Ben Burgis has written more than a dozen fantasy and science fiction stories. In Smokestacks Like the Arms of Gods, workers lay down their tools to fight for better working conditions.

There is a line in the song about smokestacks rising up like the arms of God.

The story is based on Burgis family history. Morris Field was his great-grandfather and he was a union organizer. He says that the story was originally published at PodCastle, a fantasy short story podcast, and then it was reprinted at Jenny, the literary journal at Youngstown State.

Burgis is the author of several books, including Give Them an Argument: Logic for the Left and Canceling Comedians While the World Burns: A Critique of the Contemporary Left.

Burgis would like to see more fantasy authors explore the idea of organized labor. You can see it more in science fiction. Even still, not much.

The complete interview with Ben Burgis can be found in Episode 510 of Guide to the GALAXY. Check out the highlights from the discussion.

Ben Burgis is on Valis.

It was one of my favorite books, and I read it the first time I was studying philosophy, but the fact that I was so drawn to it probably has something to do with that, because in addition to the usual Philip K. Dick stuff about playfulness and ambiguity about what. That was something that always spoke to me, because of the dark humor of the book and everything else.

Ben Burgis was on Canceling Comedians While the World Burns.

The title itself is an effort to grab people by the collar and be like, "No seriously, stop doing this stuff."

Ben Burgis is on free speech.

I don't think that a good long-term solution to problems with the free speech norms in this weird privatized public square is hoping that the right billionaire is running it, who will make wise and benevolent decisions.

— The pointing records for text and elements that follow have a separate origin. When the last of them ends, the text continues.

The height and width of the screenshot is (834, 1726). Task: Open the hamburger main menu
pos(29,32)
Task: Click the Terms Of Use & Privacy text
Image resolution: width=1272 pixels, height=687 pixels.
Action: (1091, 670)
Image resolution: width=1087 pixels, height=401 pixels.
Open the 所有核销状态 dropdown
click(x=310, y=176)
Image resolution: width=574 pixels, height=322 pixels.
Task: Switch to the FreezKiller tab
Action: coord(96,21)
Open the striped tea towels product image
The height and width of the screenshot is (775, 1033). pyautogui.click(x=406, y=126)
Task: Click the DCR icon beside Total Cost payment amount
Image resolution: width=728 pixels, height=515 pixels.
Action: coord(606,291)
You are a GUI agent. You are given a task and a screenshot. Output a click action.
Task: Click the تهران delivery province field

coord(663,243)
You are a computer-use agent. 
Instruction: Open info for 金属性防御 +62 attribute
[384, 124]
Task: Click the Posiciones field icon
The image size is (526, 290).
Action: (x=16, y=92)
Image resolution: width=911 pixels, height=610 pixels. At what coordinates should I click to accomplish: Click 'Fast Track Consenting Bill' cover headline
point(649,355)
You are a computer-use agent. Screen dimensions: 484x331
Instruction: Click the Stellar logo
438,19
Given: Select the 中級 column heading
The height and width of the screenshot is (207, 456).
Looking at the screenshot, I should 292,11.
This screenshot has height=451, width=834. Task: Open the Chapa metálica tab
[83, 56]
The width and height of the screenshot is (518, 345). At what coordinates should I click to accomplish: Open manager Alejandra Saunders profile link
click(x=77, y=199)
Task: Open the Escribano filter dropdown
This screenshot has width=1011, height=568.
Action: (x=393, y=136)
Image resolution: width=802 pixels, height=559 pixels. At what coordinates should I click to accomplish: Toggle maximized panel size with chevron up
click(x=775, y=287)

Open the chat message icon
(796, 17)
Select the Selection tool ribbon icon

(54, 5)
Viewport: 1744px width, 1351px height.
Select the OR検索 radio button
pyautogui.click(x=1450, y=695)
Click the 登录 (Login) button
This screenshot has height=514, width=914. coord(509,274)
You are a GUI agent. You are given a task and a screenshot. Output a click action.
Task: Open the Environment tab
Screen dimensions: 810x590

I think people are starting to realize that social media is more than just a bulletin board and a newspaper.

Ben Burgis is on artificial intelligence.

I just wrote a review of a novel called Red Plenty by Francis Spufford. It's not a science fiction novel, it's just a literary historical novel, and it's about an attempt that was made by certain Soviet computer scientists in the Khrushchev era. We don't know how far technological progress could take us.